_Text section_:
* * * *

One option to make things slightly faster is to cache Cairo paths, or cache intermediate states as separate image surfaces, and then composite them only at the end on the Cairo context that GTK gives you.
You can also use the GSK path API to draw your paths; there are some limits to it, as it’s not meant to be a full replacement of the Cairo API.
Finally, you can separate the various components into widgets, and let GTK handle the redrawing for you; this is not always possible to achieve for every shape of layout.
Thanks! Would like to try the Cairo path caching, and alternatively the GSK path API which has an arc_to function which should be able to do the circle segments I need. Do you know of some example code for these two approaches?
The gtk4-demo application has examples of both Cairo drawing and GSK paths, including their code; you should be able to install it from your distribution, otherwise you can build GTK from source.
You can look at Gtksourceview how they use caches for their spaces drawer.
The symbols are only draw once with GSK APIs, then stored in a cache->node variable, which gets rendered at the expected position by gtk_snapshot_append_node.
If you look up in the git history, you will see the old Cairo code doing the same thing.
thanks for the help and references.
The radio signal strength meter that I am designing will be frequently updated and hence my concern for repeating calculations when things don’t change.
Constant are a background in the shape of the round part of the Greek capital letter omega and some gauge lines and captions. Variable will be part of that background arc partially being overdrawn with green, when the level is below a certain threshold, and continuing in red from there if it is above the threshold.
So, depending on the new value, always the background and captions can be reused, and often also the full green part of the arc. New to be drawn are only a piece of green, when below the threshold, or a piece of red when above, and a value number. Hope this explains the idea.

* * * *

_Raw data_:
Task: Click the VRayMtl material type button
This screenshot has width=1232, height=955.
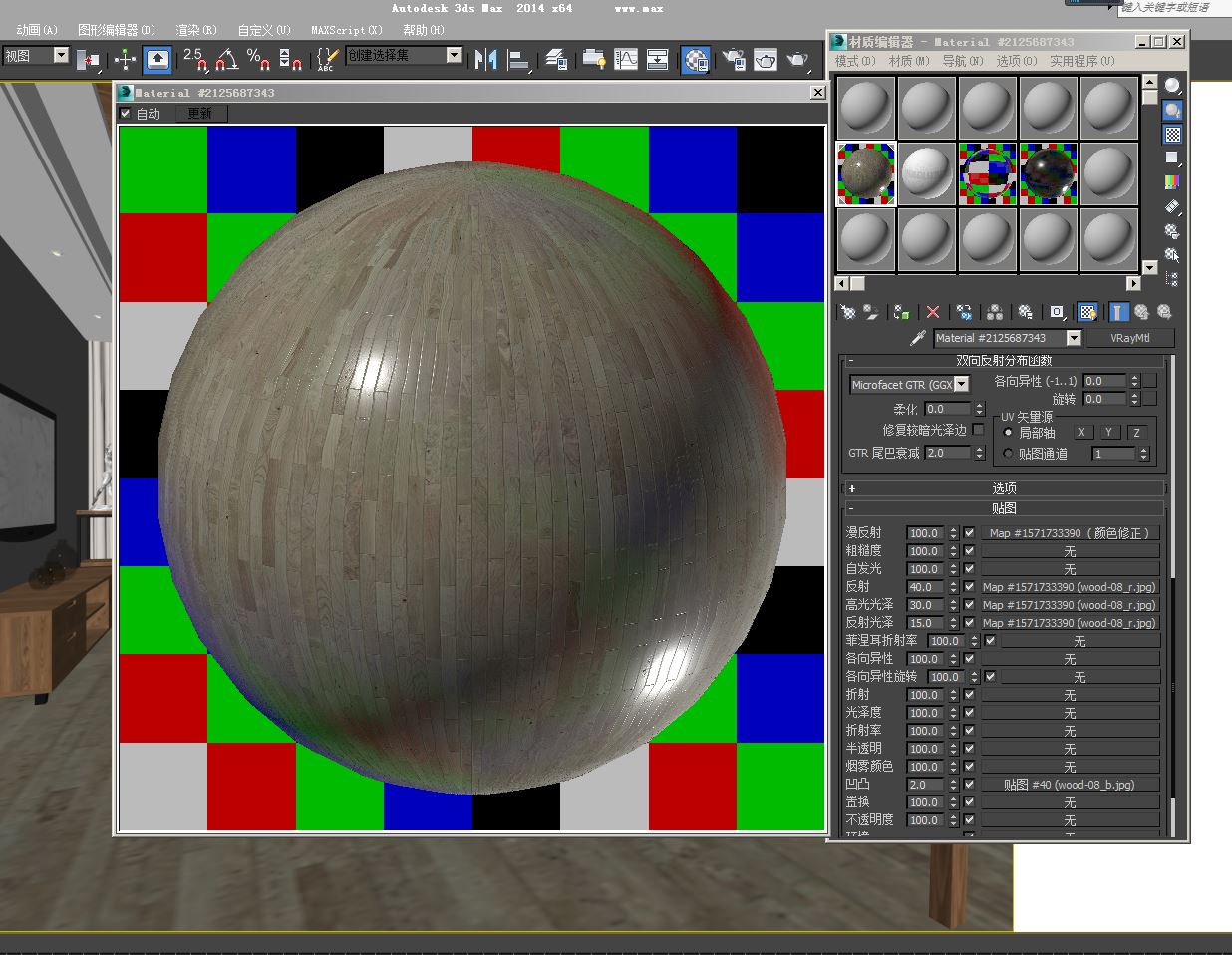Action: (x=1129, y=339)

* * * *

_Goals_:
1) Reproduce the GTK drawing discussion from "The gtk4-demo application" to "their spaces drawer." word for word.
2) Carry the GTK drawing discussion forward, starting after its final sentence.

_The replies_:
1)
The gtk4-demo application has examples of both Cairo drawing and GSK paths, including their code; you should be able to install it from your distribution, otherwise you can build GTK from source.
You can look at Gtksourceview how they use caches for their spaces drawer.

2)
started writing the code using the example of caching given and the gskpathbuilder commands. It turns out to be much more code than needed in Cairo because the circle segment primitive is lacking. One needs to use arc_to which requires calculus of a tangents crossing point and only works for segments up to 180 degrees, when tangents would cross in infinity. So the larger segments need to be split in two halves. All doable but it makes me wonder whether this in the end will be more efficient than Cairo. Is this gskpathbuilder API completely fixed, or is there still a chance of more primitives being added in the future? Having the circle segment would much simplify my code. Also under the hood I expect what goes on with the generic arc, where a circle is a special case, to be more complex than when the special characteristics of a circle can be used, its constant radius.
Nice example of another approach, using Stroke to blank out part of a circle! Thanks.
I don’t really grasp the relation between the path and stroke yet.
In this example of a circle, the circle is defined with center coordinates and a radius.
But essentially an abstract concept needing Stroke to show something.
The documentation mentions “The path is going around the circle in clockwise direction”. So worth adding would be that its starting point, for the purpose of stroking, is considered to be the crossing of the circle and the positive x axis. (I presume that is the case) The same applies to the other path that is closed in itself, the rounded rectangle. Latter definition, using graphene_rect_t, again defines a center point and width and height, not where a stroking action would start.
The other thing not clear to me is how to introduce the link to definitions in css, e.g. to define colors.
GTK can only obtain the current foreground color from CSS, with the gtk_widget_get_color() API.
Either hardcode the colors in the code (i.e. not controllable by CSS), or use several widgets as layers, one per color, giving then each a specific class. The latter approach is also quite interesting in terms of performances, because if you have a special widget for e.g. the background, then you can redraw only the green/red part without at all redrawing the bg widget, so you won’t even need to do special node caching, gtk will do it for you.
Have now code running that draws the circle segment background, gauge lines, and green and red foreground, depending on signal level to be shown on the scale.
Using gsk.pathbuilder, stroke, dash, and use of cached render nodes that don’t change when only the level changes, and no Cairo.
Now want to show text strings at the end of the gauge lines with the level the gauge line represents, i.e. a scale.
Was looking at gtk/gtk-demo/path_text.c but it is very complex.
Q1: What are the minimum steps, when already using pathbuilder for circles and lines and already having the coordinates where the text string should land, to actually make text appear?
Q2: Found a number of things in the documentation of gsk.pathbuilder.add_circle, gsk.stroke and gsk.set_dash that are missing or unclear. Figured it out via trial and error. What is the preferred way to suggest improvements to the documentation? Some examples: undefined are where stroke starts on a closed path, that a positive dash offset works counter clockwise when the path is closed, what happens when the sum of pos. dash lengths exceeds the closed path length, and the effect of offset on latter. In other words, can the end of a list with dash definitions bite its own start when the path is closed?